◆ YOUR TASK
Check each line of the entries below for the word "bestelling", and copy out the ones that have it.

Dataset excerpts:
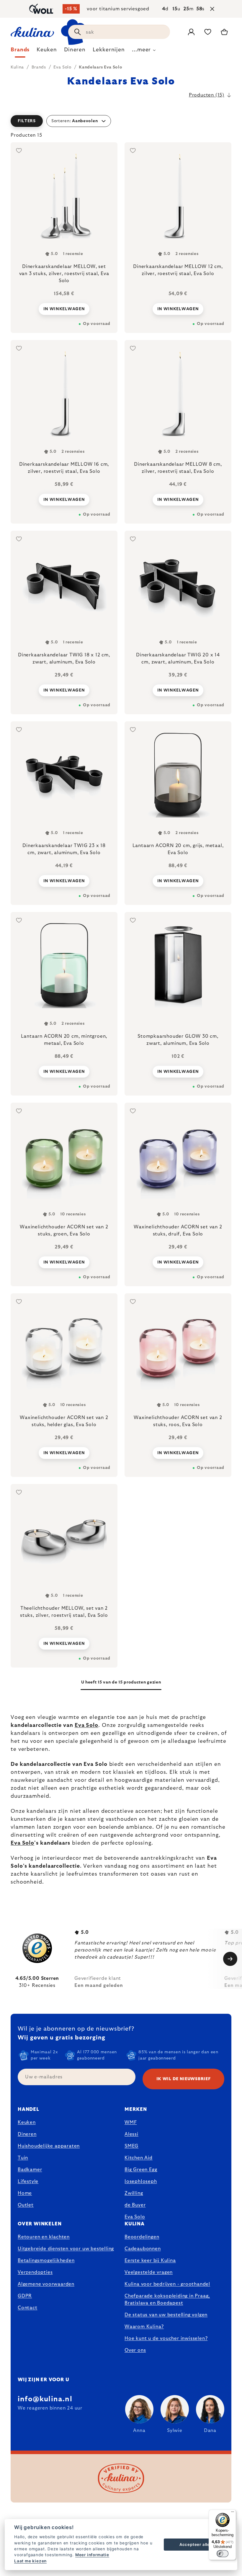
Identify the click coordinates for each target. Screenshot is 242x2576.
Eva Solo (86, 1725)
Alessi (131, 2134)
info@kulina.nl (45, 2399)
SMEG (131, 2146)
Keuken (27, 2122)
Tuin (23, 2157)
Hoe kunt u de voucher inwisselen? (166, 2338)
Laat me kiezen (30, 2561)
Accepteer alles (195, 2544)
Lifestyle (28, 2181)
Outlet (26, 2205)
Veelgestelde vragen (149, 2272)
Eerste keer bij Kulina (150, 2260)
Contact (27, 2307)
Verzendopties (35, 2272)
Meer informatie (92, 2554)
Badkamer (30, 2169)
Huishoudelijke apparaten (49, 2146)
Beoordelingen (142, 2237)
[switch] (222, 2553)
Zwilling (134, 2193)
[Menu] (232, 2513)
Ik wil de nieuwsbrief (183, 2079)
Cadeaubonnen (143, 2248)
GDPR (25, 2296)
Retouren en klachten (44, 2237)
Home (25, 2193)
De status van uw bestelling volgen (166, 2314)
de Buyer (135, 2205)
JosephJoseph (141, 2181)
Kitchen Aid (139, 2157)
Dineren (27, 2134)
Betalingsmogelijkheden (46, 2260)
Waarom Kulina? (144, 2326)
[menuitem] (20, 51)
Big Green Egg (141, 2169)
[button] (121, 121)
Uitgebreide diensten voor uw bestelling (66, 2248)
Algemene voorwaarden (46, 2284)
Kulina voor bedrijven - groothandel (167, 2284)
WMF (131, 2122)
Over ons (135, 2350)
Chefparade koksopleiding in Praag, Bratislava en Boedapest (167, 2299)
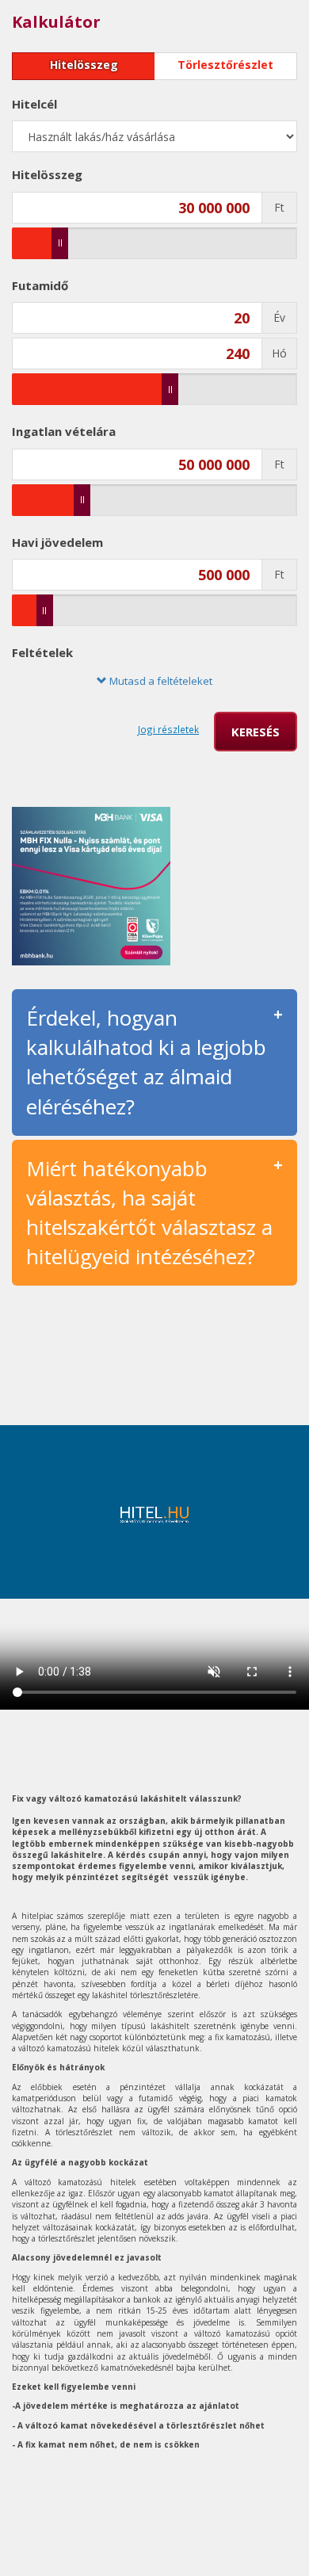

◆ EXERCISE RESPONSE
De status van uw bestelling volgen (166, 2314)
Uitgebreide diensten voor uw bestelling (66, 2248)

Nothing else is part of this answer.